#### [Try it]
Exactly reproduce the line that contains "The image size is (810, 1225)." and all lines after it in the entries below, through the very last line.

#### [Available records]
[Start of Attachment]

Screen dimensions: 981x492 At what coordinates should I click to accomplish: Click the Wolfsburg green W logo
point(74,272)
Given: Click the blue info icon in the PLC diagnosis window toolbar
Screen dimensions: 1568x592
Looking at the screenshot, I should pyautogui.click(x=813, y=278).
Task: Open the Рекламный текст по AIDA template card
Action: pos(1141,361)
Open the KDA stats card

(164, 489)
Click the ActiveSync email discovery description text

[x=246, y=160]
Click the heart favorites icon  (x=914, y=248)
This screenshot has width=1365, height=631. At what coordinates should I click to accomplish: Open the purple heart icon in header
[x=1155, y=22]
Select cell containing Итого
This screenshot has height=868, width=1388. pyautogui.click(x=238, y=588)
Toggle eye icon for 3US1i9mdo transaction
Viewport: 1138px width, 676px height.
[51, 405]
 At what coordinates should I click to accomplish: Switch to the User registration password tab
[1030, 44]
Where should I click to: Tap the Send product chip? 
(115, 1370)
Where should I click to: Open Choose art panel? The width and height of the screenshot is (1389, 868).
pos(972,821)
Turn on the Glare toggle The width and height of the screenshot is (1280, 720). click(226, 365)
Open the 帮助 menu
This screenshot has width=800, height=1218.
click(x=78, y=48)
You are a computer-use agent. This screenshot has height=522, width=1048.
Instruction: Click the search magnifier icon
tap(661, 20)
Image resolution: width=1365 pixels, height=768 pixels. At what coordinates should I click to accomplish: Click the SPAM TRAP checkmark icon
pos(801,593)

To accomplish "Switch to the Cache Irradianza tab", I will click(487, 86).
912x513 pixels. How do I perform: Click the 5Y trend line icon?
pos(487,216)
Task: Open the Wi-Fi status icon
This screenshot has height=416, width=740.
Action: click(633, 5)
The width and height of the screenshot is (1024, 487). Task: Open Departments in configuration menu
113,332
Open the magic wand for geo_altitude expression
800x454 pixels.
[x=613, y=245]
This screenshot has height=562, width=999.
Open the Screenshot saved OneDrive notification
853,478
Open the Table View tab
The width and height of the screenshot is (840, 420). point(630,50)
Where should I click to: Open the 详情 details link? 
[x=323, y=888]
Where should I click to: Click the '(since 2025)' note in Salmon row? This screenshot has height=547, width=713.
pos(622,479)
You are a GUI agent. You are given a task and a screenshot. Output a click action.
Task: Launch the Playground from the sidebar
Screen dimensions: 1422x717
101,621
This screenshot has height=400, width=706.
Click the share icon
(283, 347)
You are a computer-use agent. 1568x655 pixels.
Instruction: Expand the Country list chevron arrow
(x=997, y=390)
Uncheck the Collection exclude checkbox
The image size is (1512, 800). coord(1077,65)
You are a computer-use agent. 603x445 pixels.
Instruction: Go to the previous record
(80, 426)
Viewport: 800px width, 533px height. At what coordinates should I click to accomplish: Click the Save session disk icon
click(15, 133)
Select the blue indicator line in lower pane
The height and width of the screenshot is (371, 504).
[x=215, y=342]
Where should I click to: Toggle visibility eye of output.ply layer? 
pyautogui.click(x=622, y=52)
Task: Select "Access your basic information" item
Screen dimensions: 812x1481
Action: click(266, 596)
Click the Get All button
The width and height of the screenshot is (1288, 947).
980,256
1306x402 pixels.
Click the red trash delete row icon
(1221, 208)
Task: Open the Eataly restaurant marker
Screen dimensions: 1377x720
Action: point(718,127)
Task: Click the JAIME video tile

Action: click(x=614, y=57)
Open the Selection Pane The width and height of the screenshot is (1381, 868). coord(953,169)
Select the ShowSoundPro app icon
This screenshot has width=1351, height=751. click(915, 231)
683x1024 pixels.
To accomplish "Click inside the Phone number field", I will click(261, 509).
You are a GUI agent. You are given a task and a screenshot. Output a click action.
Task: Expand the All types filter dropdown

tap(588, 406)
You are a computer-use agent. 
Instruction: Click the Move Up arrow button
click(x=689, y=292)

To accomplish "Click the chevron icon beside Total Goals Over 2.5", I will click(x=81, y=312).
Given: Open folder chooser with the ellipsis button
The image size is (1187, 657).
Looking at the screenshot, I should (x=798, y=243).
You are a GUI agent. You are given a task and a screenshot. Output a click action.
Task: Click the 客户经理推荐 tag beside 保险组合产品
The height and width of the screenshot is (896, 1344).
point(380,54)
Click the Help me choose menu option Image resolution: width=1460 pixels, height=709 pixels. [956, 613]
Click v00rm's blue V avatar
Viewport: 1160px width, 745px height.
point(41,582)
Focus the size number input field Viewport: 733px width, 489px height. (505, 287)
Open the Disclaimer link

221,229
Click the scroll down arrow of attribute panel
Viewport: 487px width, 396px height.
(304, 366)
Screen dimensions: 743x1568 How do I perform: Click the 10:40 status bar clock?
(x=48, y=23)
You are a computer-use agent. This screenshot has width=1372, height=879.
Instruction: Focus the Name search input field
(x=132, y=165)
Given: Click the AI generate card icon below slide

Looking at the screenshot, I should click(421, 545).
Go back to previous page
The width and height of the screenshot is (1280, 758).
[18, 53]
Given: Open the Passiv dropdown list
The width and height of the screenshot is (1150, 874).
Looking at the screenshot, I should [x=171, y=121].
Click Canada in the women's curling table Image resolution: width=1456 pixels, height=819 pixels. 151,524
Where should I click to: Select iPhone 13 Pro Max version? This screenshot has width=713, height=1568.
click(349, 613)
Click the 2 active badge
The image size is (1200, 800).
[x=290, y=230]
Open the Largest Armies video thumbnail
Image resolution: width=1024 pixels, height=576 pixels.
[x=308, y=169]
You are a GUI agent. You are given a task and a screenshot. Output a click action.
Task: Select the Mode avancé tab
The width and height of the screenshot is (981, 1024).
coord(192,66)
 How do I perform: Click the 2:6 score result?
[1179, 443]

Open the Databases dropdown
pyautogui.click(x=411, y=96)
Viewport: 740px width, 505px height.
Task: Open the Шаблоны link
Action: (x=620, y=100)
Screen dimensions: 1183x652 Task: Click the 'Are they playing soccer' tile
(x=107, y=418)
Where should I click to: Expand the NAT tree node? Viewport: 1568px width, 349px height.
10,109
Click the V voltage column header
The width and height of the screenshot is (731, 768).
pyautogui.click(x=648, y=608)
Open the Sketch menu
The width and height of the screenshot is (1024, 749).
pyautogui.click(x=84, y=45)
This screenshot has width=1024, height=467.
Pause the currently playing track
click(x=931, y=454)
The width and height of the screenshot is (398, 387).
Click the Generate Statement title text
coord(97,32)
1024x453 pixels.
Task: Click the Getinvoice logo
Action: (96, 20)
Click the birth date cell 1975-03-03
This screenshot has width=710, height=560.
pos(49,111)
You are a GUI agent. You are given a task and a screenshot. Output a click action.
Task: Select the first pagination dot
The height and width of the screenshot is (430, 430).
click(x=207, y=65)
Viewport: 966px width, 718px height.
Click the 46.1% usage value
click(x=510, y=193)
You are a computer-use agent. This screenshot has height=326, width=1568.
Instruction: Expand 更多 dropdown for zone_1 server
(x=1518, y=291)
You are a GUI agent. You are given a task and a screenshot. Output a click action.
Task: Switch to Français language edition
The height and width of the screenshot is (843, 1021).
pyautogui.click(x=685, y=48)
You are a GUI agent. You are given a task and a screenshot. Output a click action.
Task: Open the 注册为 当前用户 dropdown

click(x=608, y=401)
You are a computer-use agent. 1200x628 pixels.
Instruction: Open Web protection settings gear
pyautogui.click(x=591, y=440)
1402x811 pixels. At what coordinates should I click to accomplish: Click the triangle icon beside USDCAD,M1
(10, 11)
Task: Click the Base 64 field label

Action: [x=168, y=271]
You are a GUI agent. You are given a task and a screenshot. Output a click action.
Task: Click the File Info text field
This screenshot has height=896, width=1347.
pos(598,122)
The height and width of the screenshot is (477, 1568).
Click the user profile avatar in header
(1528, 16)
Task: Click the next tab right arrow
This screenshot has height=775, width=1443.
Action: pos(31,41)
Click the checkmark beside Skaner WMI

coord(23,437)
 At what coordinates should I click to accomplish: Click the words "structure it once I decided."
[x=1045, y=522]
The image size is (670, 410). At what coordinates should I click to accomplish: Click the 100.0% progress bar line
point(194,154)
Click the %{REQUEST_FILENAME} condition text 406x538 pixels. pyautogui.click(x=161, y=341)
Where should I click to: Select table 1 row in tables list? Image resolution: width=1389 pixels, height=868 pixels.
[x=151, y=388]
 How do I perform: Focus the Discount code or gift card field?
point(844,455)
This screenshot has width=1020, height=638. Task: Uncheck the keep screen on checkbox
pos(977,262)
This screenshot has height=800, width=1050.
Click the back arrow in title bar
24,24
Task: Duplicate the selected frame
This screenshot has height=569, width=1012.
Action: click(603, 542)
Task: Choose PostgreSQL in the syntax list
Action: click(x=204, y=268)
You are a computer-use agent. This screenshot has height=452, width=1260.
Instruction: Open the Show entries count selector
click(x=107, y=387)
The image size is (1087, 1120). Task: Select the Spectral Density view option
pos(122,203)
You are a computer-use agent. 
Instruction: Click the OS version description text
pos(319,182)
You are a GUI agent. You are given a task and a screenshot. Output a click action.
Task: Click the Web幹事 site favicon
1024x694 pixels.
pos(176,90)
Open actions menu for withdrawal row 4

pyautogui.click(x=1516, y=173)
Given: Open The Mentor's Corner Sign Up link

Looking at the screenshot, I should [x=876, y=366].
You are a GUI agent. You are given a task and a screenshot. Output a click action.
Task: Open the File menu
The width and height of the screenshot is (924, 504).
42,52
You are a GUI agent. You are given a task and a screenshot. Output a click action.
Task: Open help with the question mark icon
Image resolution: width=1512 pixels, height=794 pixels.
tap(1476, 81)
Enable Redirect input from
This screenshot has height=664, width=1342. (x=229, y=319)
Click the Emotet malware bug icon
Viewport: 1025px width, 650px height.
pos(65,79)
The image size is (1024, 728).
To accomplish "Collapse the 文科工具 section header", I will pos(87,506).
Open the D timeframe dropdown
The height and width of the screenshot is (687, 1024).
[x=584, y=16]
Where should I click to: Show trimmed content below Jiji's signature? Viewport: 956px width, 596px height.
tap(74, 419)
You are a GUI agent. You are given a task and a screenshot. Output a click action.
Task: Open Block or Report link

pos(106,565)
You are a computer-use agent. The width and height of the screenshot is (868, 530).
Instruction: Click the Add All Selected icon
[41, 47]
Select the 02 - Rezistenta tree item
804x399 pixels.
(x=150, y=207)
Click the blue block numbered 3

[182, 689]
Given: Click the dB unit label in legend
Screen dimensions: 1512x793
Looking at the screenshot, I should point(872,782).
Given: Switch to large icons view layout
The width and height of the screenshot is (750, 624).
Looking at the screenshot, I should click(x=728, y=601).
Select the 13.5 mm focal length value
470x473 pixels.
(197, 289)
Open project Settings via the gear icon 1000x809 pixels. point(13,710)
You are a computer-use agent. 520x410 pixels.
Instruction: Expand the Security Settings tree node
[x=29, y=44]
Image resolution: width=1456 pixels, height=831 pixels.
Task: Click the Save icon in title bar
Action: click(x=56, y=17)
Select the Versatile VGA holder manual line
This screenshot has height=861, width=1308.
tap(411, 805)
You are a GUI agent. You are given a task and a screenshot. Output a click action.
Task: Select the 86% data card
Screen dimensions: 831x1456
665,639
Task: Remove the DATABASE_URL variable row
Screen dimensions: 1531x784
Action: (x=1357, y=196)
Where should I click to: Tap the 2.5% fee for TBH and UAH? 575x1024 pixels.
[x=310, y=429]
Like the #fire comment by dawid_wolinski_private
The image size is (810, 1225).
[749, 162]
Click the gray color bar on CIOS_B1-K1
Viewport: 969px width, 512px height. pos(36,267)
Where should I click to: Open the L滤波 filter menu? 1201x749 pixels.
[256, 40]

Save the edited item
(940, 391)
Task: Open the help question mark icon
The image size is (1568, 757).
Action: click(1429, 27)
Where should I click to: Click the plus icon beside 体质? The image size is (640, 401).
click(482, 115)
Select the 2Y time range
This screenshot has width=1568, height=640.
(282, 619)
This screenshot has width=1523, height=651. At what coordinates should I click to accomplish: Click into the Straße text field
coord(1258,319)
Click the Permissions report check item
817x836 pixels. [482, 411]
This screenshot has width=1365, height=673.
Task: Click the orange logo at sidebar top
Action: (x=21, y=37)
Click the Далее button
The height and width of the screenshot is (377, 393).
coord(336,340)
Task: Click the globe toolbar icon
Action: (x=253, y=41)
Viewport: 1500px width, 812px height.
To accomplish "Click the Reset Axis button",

[End of Attachment]

#### [Result]
The image size is (810, 1225).
[749, 162]
Click the gray color bar on CIOS_B1-K1
Viewport: 969px width, 512px height. pos(36,267)
Where should I click to: Open the L滤波 filter menu? 1201x749 pixels.
[256, 40]

Save the edited item
(940, 391)
Task: Open the help question mark icon
The image size is (1568, 757).
Action: click(1429, 27)
Where should I click to: Click the plus icon beside 体质? The image size is (640, 401).
click(482, 115)
Select the 2Y time range
This screenshot has width=1568, height=640.
(282, 619)
This screenshot has width=1523, height=651. At what coordinates should I click to accomplish: Click into the Straße text field
coord(1258,319)
Click the Permissions report check item
817x836 pixels. [482, 411]
This screenshot has width=1365, height=673.
Task: Click the orange logo at sidebar top
Action: (x=21, y=37)
Click the Далее button
The height and width of the screenshot is (377, 393).
coord(336,340)
Task: Click the globe toolbar icon
Action: (x=253, y=41)
Viewport: 1500px width, 812px height.
To accomplish "Click the Reset Axis button",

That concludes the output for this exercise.